§ Excerpt to read:
· · ·

- Born: 19 July 1946 Athens, Greece
- Died: 2 December 2008 (aged 62) Athens, Greece
- Occupation: Novelist
- Writing career
- Period: 1976–2008

= Margarita Karapanou =

Greek novelist (1946–2008)

Margarita Karapanou (Μαργαρίτα Καραπάνου; 19 July 1946 – 2 December 2008) was a Greek novelist, most known for her first novel, Kassandra and the Wolf. Her novels have been translated into many languages.

==Life and career==
Margarita Karapanou was born in Athens, Greece, the daughter of novelist and dramatist Margarita Liberaki and Giorgos Karapanos, a lawyer and poet. Her parents divorced and her mother moved to Paris shortly after she was born. Karapanou grew up in both Athens, with her maternal grandmother, and with her mother in Paris. She studied philosophy and cinema in Paris, and nursery school teaching through distance education in London. In Paris, she was friends with Marie-France Ionesco, the daughter of Eugène Ionesco.

· · ·

§ Data lines:
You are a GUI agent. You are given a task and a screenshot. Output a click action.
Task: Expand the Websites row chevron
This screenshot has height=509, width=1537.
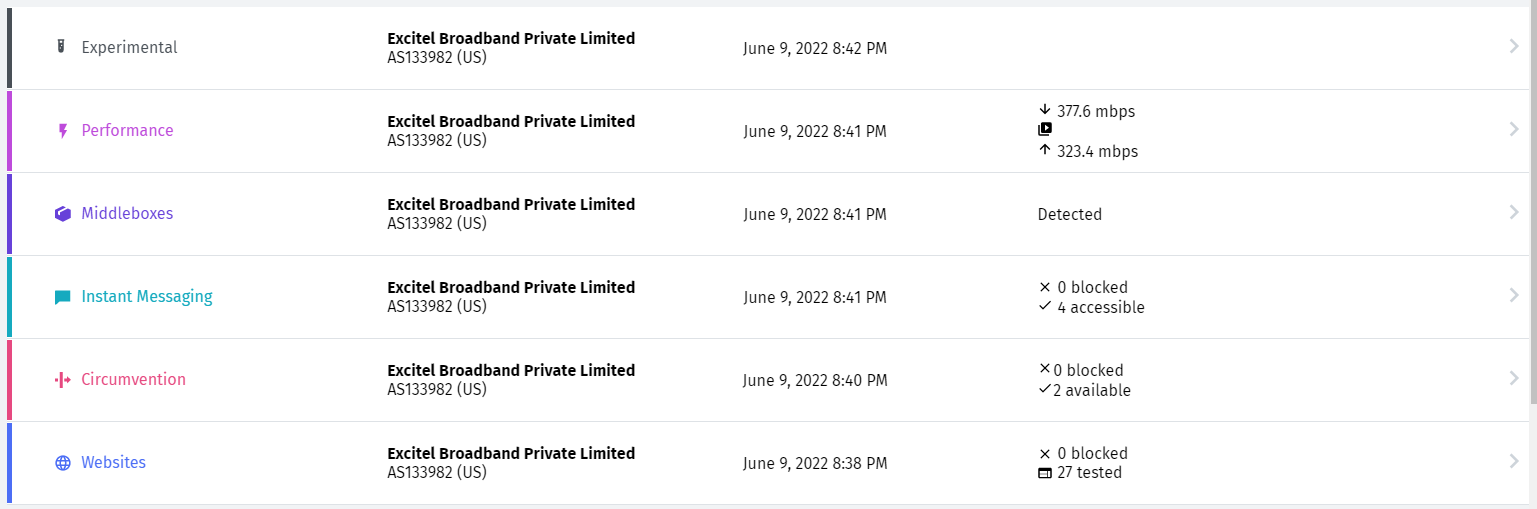click(x=1514, y=461)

· · ·

Retype the stretch of the Margarita Karapanou biography above from "Margarita Karapanou (Μαργαρίτα" through "into many languages.", word for word.

Margarita Karapanou (Μαργαρίτα Καραπάνου; 19 July 1946 – 2 December 2008) was a Greek novelist, most known for her first novel, Kassandra and the Wolf. Her novels have been translated into many languages.